Die Deutschen sind sicherheitsorientierte Sparer. Aus diesem Grund wurden Geldanlagen bei ausländischen Instituten aufgrund der beschränkten Einlagensicherung seit dem Zusammenbruch der isländischen Kaupthing Bank nur noch moderat vorgenommen.

Durch die Finanzkrise sind jedoch die Zinsen in Deutschland stark gesunken, vor allem für Festgeld und Tagesgeldkonten werden nur noch geringe Zinssätze bezahlt. Besser sieht es da bei ausländischen Banken, insbesondere bei niederländischen Instituten, aus.

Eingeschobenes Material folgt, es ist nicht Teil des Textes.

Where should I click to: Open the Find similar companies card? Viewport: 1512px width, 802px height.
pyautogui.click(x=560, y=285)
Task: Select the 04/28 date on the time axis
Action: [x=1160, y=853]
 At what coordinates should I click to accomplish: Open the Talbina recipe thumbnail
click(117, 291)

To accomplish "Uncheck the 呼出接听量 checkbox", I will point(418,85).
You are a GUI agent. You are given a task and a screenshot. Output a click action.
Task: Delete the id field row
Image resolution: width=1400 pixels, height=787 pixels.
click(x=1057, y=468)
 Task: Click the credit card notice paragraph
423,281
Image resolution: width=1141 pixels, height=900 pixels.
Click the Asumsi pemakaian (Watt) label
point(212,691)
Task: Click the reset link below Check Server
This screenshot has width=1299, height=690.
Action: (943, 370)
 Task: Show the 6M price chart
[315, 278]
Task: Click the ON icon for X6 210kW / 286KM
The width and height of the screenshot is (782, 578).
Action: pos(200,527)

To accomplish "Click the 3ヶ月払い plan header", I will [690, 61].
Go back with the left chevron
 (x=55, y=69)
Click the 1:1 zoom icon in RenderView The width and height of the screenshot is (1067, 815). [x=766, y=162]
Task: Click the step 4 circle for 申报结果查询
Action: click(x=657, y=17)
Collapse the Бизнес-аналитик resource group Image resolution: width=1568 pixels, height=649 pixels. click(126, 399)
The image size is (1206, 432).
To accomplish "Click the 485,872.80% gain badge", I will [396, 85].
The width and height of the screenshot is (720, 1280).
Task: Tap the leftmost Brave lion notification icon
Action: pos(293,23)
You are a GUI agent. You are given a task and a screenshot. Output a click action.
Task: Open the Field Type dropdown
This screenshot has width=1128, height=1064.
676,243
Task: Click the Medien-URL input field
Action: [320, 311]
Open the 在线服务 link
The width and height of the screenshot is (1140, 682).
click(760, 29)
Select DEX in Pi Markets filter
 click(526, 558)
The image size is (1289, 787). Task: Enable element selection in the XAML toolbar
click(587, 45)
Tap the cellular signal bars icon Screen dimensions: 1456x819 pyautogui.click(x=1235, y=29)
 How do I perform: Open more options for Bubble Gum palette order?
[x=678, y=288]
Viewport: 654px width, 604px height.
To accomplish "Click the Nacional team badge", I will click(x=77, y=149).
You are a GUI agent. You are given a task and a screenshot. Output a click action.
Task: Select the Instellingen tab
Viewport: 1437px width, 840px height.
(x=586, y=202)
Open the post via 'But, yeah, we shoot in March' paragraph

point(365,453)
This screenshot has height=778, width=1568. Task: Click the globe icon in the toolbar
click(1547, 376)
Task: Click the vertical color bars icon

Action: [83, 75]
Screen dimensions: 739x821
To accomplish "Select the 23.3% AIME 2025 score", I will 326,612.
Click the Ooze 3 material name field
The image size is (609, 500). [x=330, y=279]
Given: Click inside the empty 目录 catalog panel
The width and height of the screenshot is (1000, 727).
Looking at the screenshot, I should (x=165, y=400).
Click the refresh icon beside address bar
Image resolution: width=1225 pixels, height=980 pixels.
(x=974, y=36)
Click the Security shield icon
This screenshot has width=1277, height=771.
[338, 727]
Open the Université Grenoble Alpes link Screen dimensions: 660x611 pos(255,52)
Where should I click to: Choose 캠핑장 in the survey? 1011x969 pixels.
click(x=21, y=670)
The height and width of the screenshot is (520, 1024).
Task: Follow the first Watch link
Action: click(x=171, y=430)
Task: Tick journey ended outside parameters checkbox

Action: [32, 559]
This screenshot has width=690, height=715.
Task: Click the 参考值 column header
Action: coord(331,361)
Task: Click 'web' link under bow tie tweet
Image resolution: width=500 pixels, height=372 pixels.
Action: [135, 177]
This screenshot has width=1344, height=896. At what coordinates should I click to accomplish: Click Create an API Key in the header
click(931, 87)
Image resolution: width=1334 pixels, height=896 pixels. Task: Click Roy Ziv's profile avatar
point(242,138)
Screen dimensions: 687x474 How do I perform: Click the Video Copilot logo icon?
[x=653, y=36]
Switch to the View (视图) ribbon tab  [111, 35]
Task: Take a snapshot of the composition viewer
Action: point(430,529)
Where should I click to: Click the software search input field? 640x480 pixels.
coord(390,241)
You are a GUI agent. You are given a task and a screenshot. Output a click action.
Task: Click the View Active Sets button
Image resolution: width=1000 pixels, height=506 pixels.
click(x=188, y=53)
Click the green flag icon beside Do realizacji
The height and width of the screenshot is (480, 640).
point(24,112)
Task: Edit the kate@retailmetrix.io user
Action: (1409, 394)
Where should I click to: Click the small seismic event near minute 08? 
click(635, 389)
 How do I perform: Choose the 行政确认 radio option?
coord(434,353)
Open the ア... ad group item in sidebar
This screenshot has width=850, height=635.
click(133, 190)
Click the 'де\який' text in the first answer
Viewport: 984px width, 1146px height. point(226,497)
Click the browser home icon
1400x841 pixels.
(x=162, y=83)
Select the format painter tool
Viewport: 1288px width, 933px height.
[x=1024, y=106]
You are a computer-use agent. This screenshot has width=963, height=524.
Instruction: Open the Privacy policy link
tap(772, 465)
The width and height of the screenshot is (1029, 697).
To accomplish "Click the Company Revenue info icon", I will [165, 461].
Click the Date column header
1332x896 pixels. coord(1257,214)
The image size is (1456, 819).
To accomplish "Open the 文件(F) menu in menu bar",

Sie gewähren ihren Anlegern nach wie vor Zinssätze von bis zu 4% p.a., sowohl auf Tages- als auch auf Festgeld.

Seit einigen Wochen wenden sich daher wieder vermehrt Anleger diesen Banken zu und legen ihr Geld dort an. In einigen Fällen werden die Beiträge auch gesplittet, so dass die Anlagesumme pro Institut nur relativ gering ist. Neben den höheren Zinssätzen ist ein Grund für die Aufgabe der Zurückhaltung sicher auch die erhöhte Einlagensicherung in den Niederlanden. Aktuell sichert das Land Einlagen von Sparern gesetzlich bis zu einer Höhe von 100.000 Euro, der Höchstbetrag in Europa.